Richard Lee menyebut bahwa selama ini dirinya berupaya untuk kooperatif. Namun, justru persidangan ditunda bukan lantaran keinginannya.
“Mohon sekali lagi, Yang Mulia, dipertimbangkan, Yang Mulia. Karena saya sudah berusaha kooperatif sampai sekarang. Bukan saya yang ingin saksi hari ini tidak ada, Yang Mulia,” ujar Richard Lee di dalam ruang Sidang Pengadilan Negeri Tangerang, Kamis (30/7/2026).
Richard Lee menginginkan agar saksi hadir dalam persidangan sehingga tak ada penundaan. Penundaan tersebut cukup menguras waktu Richard Lee dalam tahanan.

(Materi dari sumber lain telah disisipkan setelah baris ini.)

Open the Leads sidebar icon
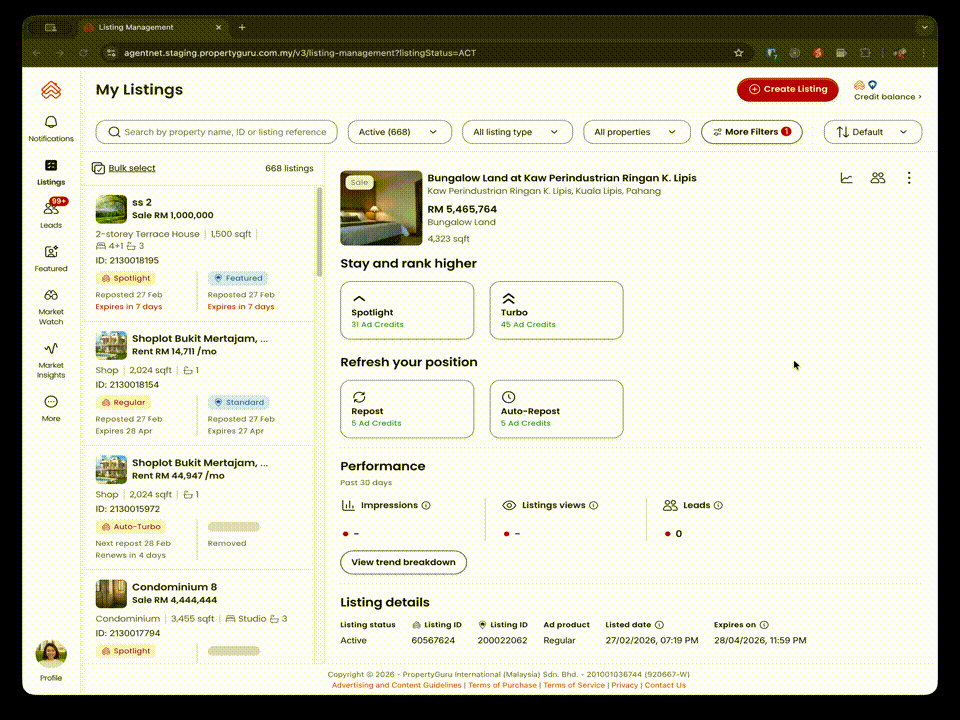click(x=51, y=211)
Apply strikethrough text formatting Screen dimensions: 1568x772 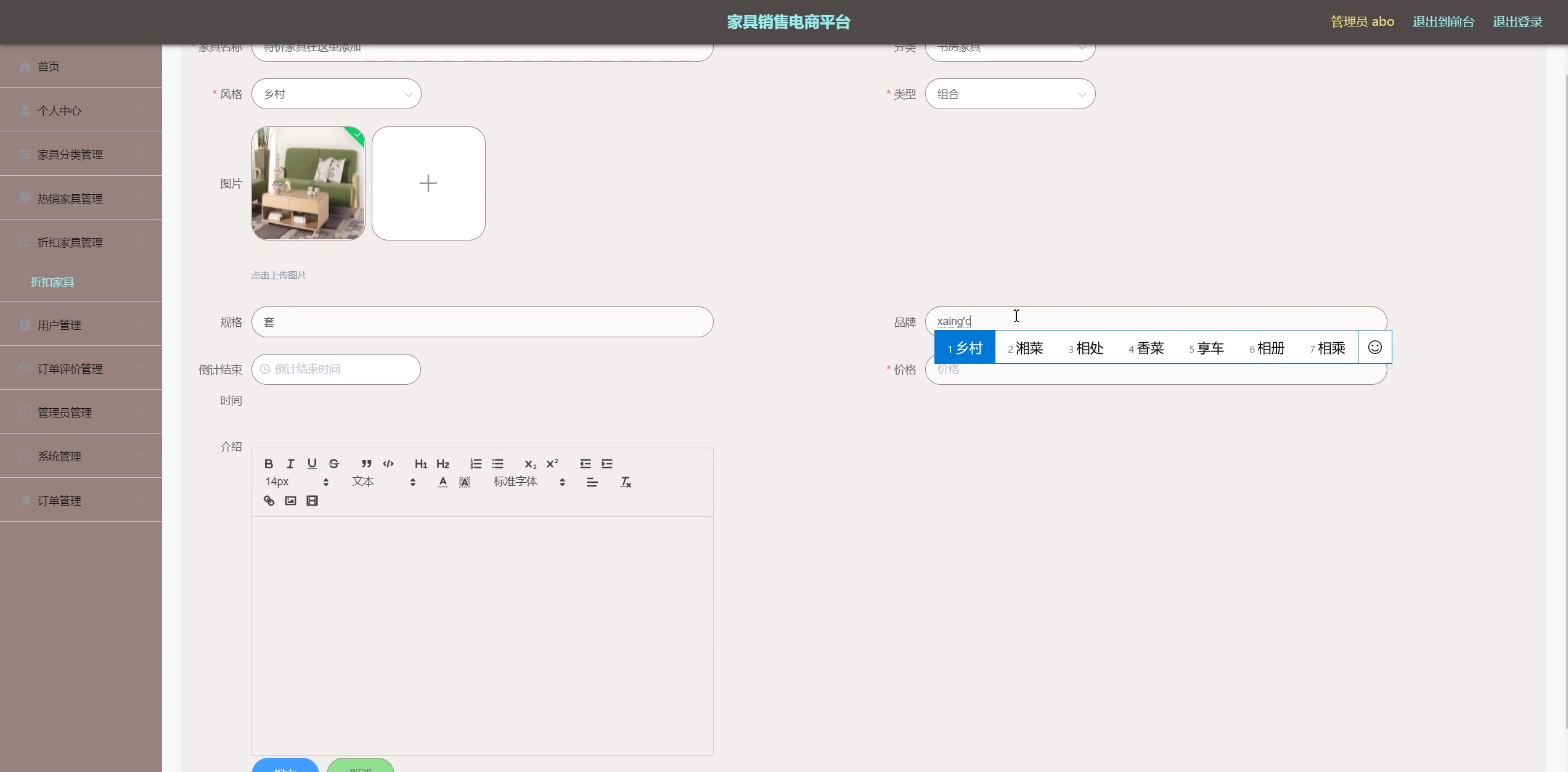(333, 464)
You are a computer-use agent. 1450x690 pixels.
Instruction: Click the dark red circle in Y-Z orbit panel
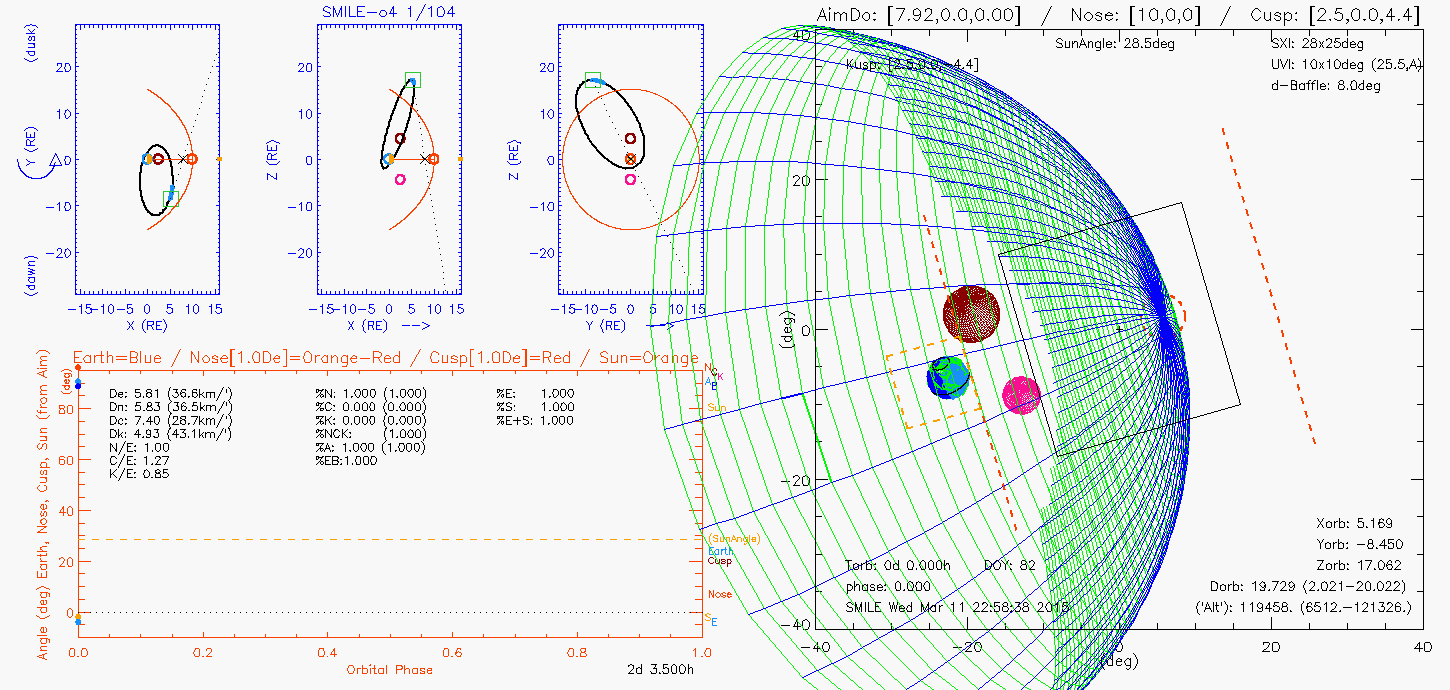(630, 139)
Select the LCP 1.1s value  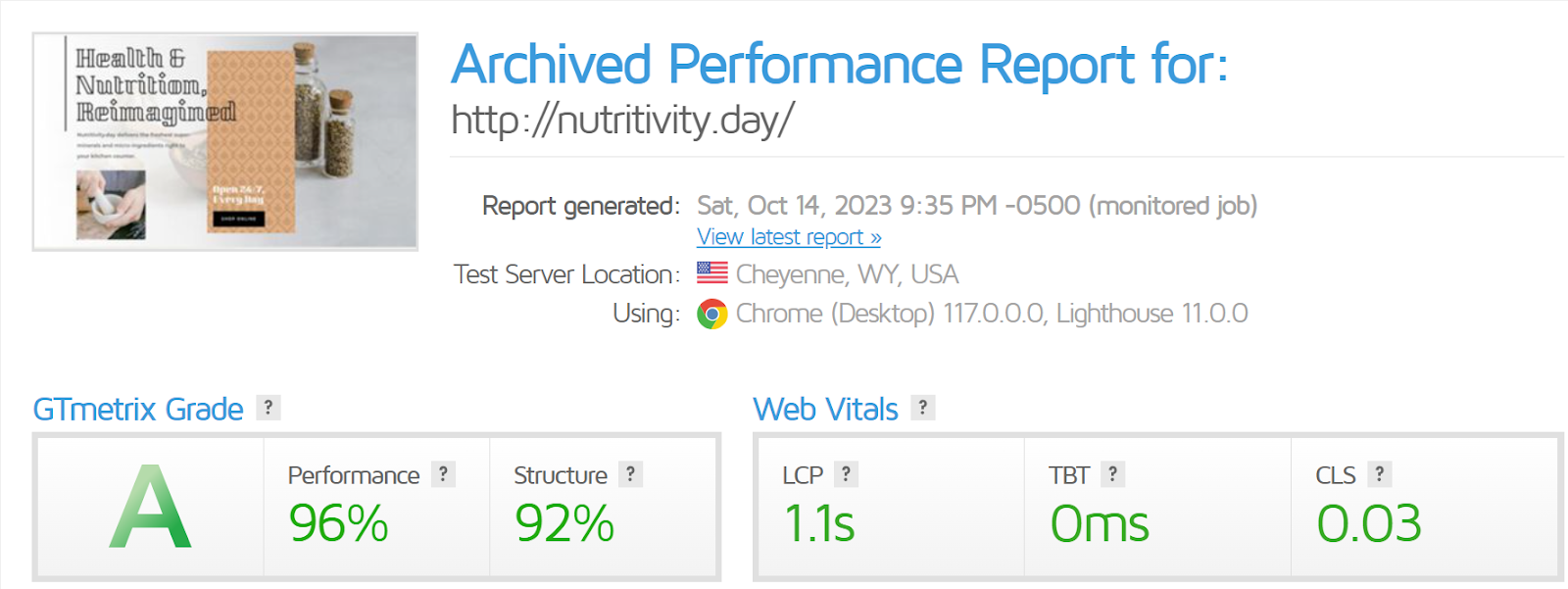pyautogui.click(x=821, y=524)
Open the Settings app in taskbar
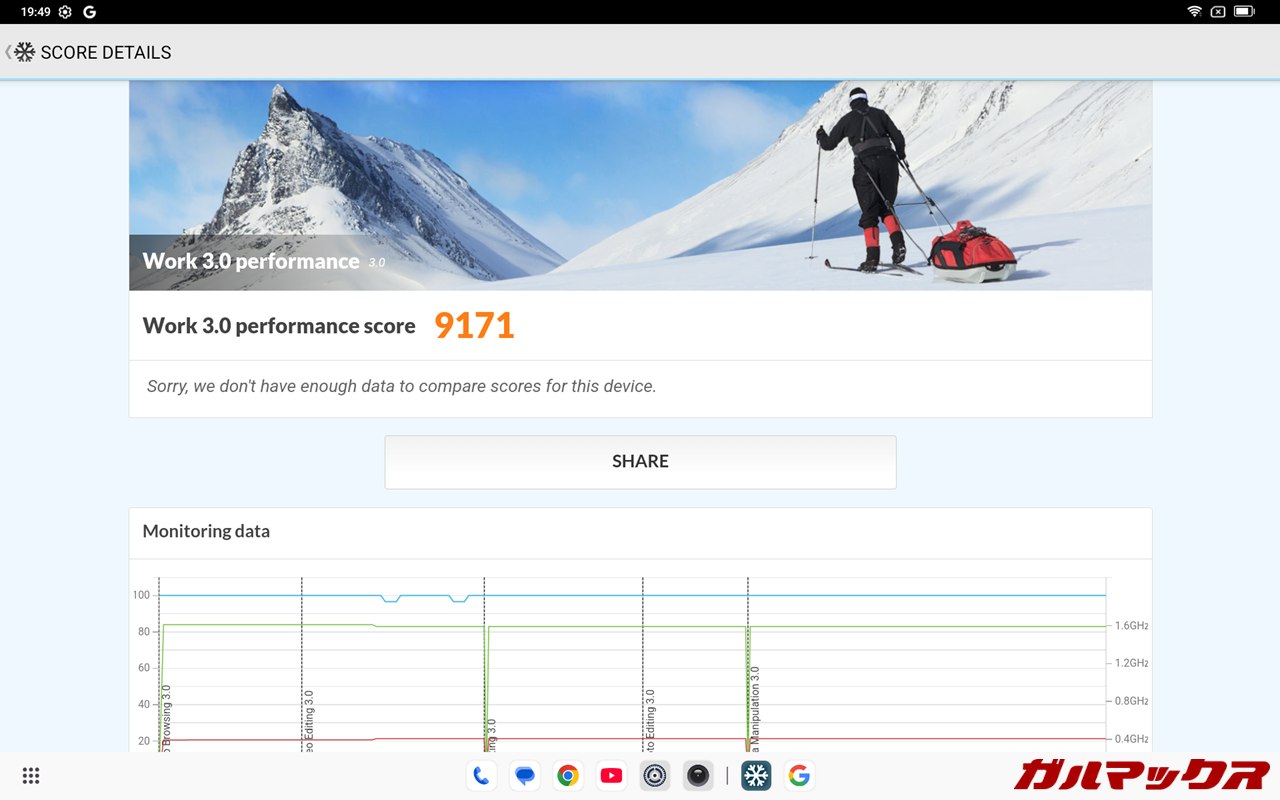Viewport: 1280px width, 800px height. (655, 775)
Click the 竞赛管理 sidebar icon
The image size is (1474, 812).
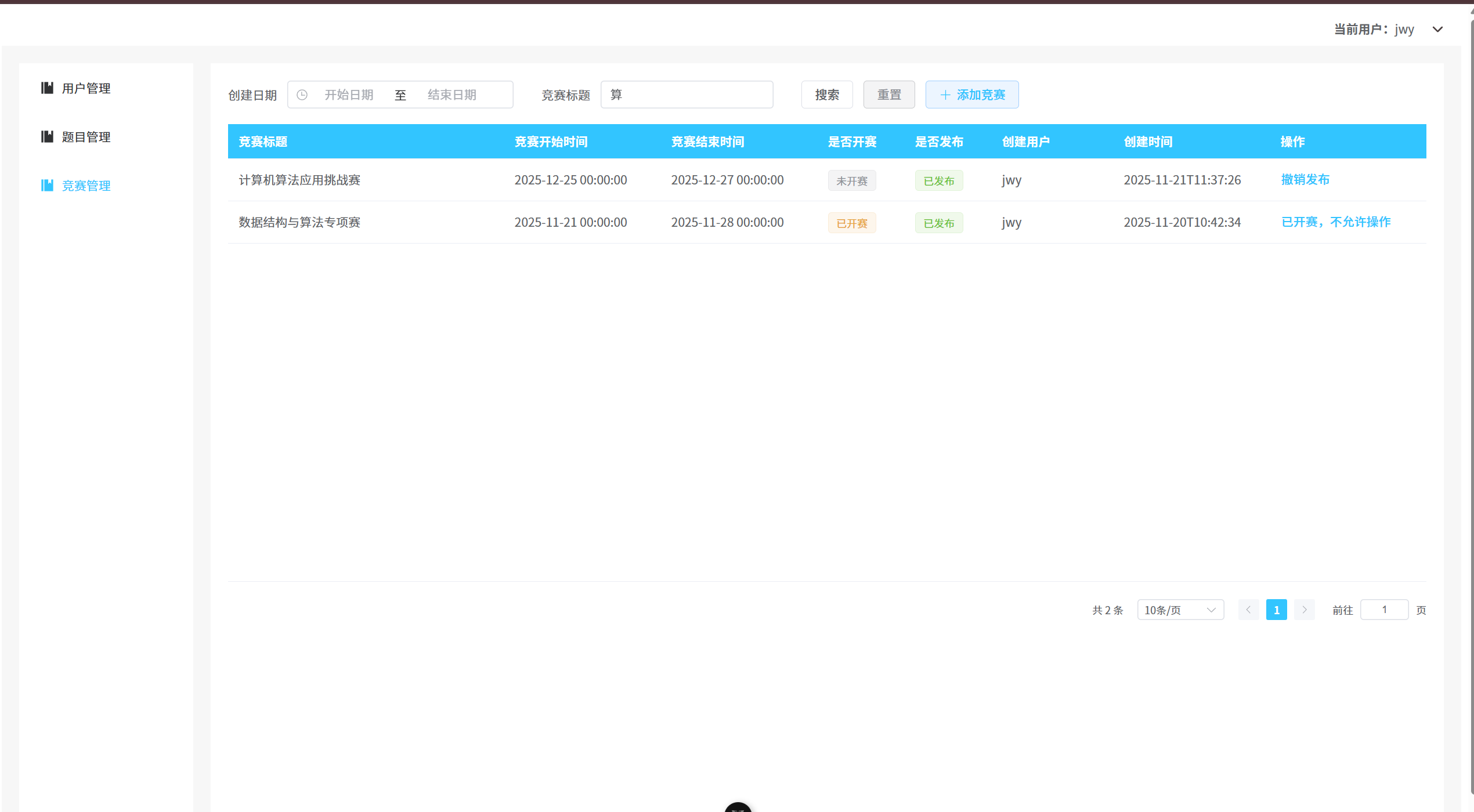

“Saya maunya hari ini ada empat, Senin empat aja, biar Kamis bisa saya, kayak gitu, Yang Mulia. Makin cepat selesai kan, saya bisa cepat selesai. Kalau misal pun saya dihukum, oke, saya jelas, Yang Mulia,” ujarnya.
Richard Lee menyebut dirinya rela dihukum apabila dinyatakan bersalah. Namun, Richard Lee menyebut bahwa dirinya belum tentu bersalah dalam perkara ini.
“Kalau saya salah, saya siap untuk dihukum, Yang Mulia. Tapi kan belum tentu saya salah, Yang Mulia. Nah, kalau misalnya saya tidak bersalah, kayak gimana ya, Yang Mulia, untuk itu,” tutupnya.
Seperti diberitakan sebelumnya, Richard Lee dilaporkan dokter Samira alias Doktif atas dugaan pelanggaran perlindungan konsumen ke Polda Metro Jaya. Richard Lee kemudian ditetapkan sebagai tersangka dan sempat menjalani masa penahanan di Rutan Polda.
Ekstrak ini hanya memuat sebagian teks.